Text excerpt:
>>>>>
When Gov. John Kasich rolled out his budget plan early this year, he praised its job-creating provisions, dubbing the plan “Jobs Budget 2.0.” But in a bizarre turn of events, the latest versions of the budget passed by the Ohio House and Senate focus largely on abortion rights.
The latest version from the Ohio Senate would effectively defund Planned Parenthood, fund anti-abortion crisis pregnancy centers and give the state health director powers that could be used to shut down abortion clinics with little to no cause.
To their credit, opponents of abortion rights are being upfront about the measures, praising them for promoting “abstinence” and “chastity.” State legislators have outright said that Planned Parenthood would keep its funding if it didn’t provide abortion services.
The problem: Planned Parenthood does not use a single public cent for abortion services. It can’t even think about it — it’s against the law. Right now, Planned Parenthood provides the services through private contributions.
So what legislators are actually defunding are Planned Parenthood’s other services, including family planning, prenatal care, birth control education and sexually transmitted infection treatment. In other words, the services almost no one has a problem with.
Joined by supporters, Planned Parenthood of Ohio President Stephanie Kight has repeatedly reminded the Ohio House and Senate of these facts through multiple budget hearings.
But the zeal is strong with Ohio Republicans. To them, those facts apparently don’t matter, and they’re going to continue trying to defund Planned Parenthood anyway.
The Ohio House and Senate bills also propose shifting some federal welfare funds to crisis pregnancy centers, which effectively act as the pro-abstinence, anti-abortion alternative to family planning clinics like Planned Parenthood.
It would be fine if crisis pregnancy centers just provided another option for women, particularly the religious.
But an investigation from NARAL Pro-Choice Ohio found crisis pregnancy centers are, at best, judgmental and, at worst, completely misleading. In its self-described “undercover investigation,” NARAL found 47 percent of crisis pregnancy centers gave misleading information about abortions and mental health problems, and 48 percent gave false information about abortions, breast cancer and infertility.
It’s one thing to oppose abortion rights on religious grounds or to have different perspectives about the conception of life. Those are philosophical, personal issues. But giving patients false medical information is misleading and contradicts health care providers’ primary purpose.
<<<<<
Excerpts from a dataset
>>>>>
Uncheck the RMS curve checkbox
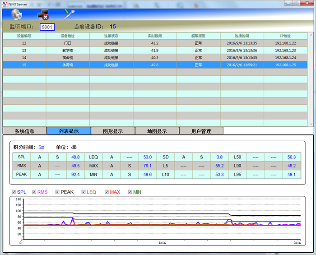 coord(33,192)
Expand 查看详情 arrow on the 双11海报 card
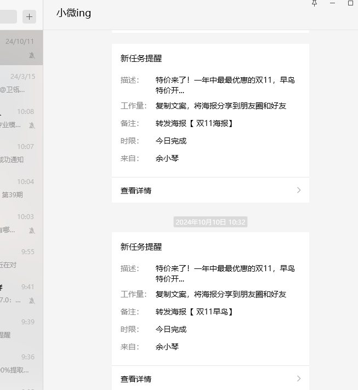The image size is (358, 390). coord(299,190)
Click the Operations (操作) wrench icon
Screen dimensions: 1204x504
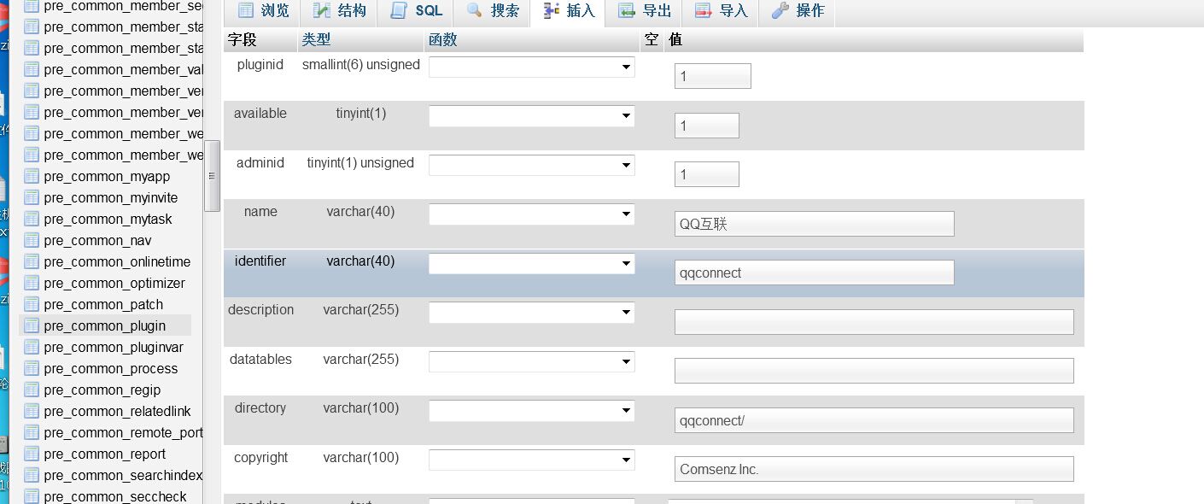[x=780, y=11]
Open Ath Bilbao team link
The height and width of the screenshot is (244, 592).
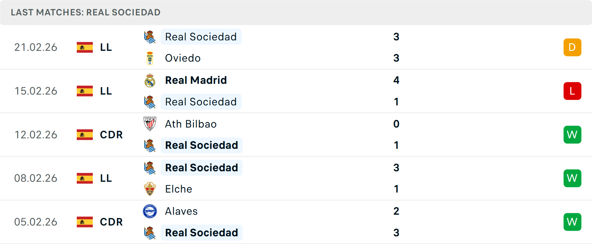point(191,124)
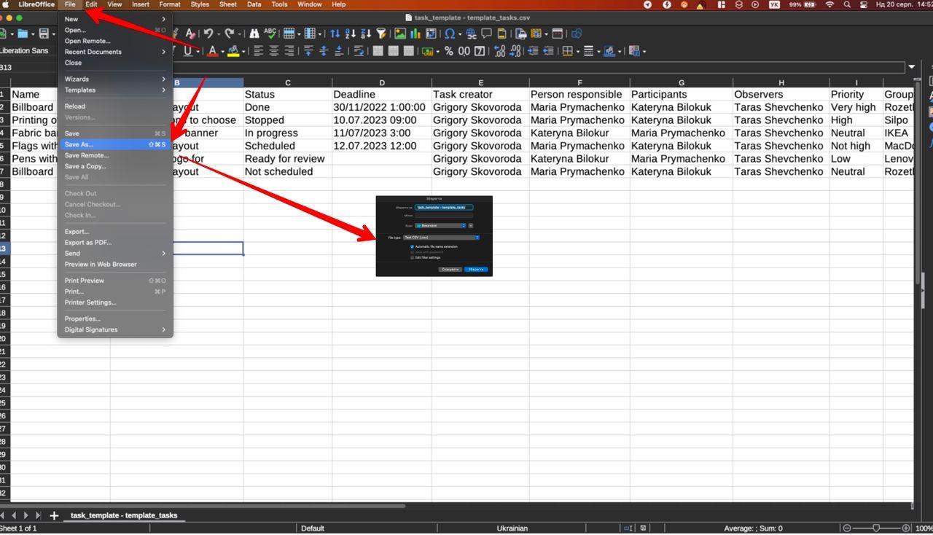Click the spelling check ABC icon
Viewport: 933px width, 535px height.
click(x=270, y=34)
<<<<<
>>>>>
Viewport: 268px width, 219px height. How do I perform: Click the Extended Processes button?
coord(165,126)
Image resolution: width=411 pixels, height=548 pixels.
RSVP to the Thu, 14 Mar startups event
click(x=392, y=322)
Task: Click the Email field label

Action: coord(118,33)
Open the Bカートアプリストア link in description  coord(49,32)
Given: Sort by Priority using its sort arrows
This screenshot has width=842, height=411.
<<<<<
>>>>>
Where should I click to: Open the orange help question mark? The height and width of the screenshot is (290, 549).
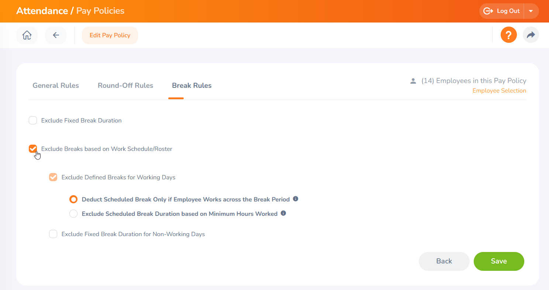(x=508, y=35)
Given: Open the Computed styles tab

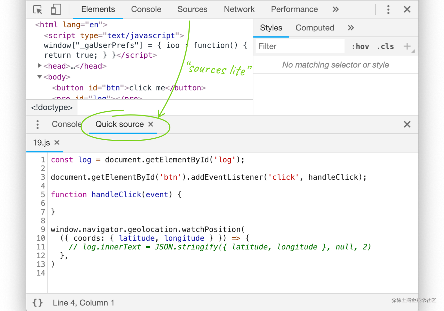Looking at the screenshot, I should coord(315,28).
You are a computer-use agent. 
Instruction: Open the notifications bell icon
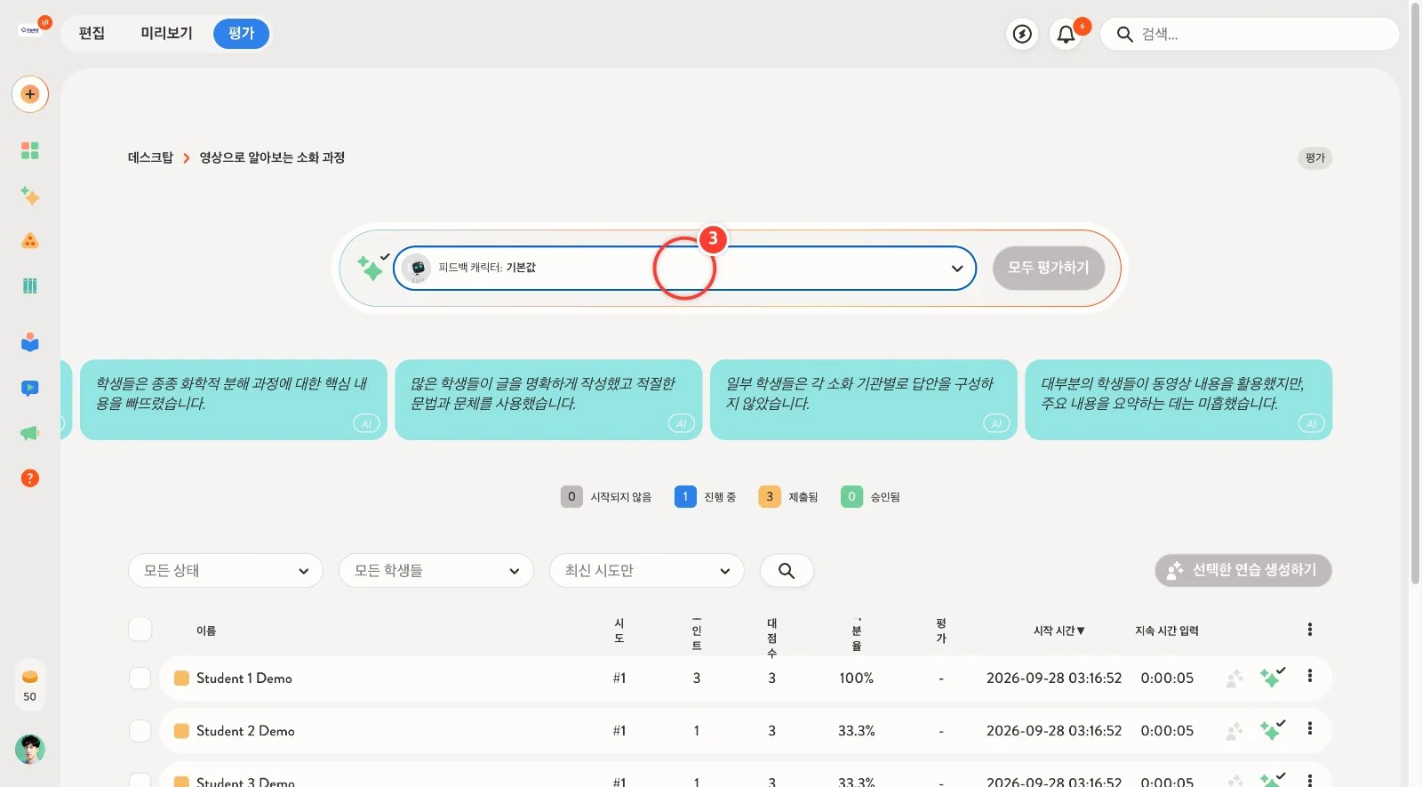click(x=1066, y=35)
<<<<<
Check your understanding:
1. In the Ohio budget article, what share of crisis pregnancy centers did NARAL find gave false information about abortions, breast cancer and infertility?
2. Continue the article on Ohio's budget and Planned Parenthood from where it stops.

Expected responses:
1. 48 percent

2.
The two funding measures were first approved by the Ohio House. When the Ohio Senate got its turn at the budget process, it approved the House’s changes and added a provision that could be used by the state health director to shut down abortion clinics. Under the Ohio Senate’s new rules, abortion clinics will not be able to set transfer agreements with public hospitals, and the state health director could revoke transfer agreements without cause and shut down abortion clinics that don’t have transfer agreements.
For abortion clinics, the rules will make it difficult to get transfer agreements at all because the agreements will have to be set with private hospitals, which are more likely to be religious and oppose abortion rights. And without the agreement, the state health director could shut down the clinic.
The end — and likely intended — result: Many abortion clinics will be shut down.
All of this in a budget that was supposed to be focused on jobs.
So far, Gov. John Kasich has been unclear on whether he’ll veto the anti-abortion measures. When asked about it while speaking at Bowling Green State University on June 10, Kasich said, “First of all, I’m pro-life.” He added, “We’ll have to see how this proceeds through the House and the Senate conference committee and have just got to wait and see how it goes, then I’ll make a decision as to whether I think it goes too far or doesn’t, but keep in mind that I’m pro-life.”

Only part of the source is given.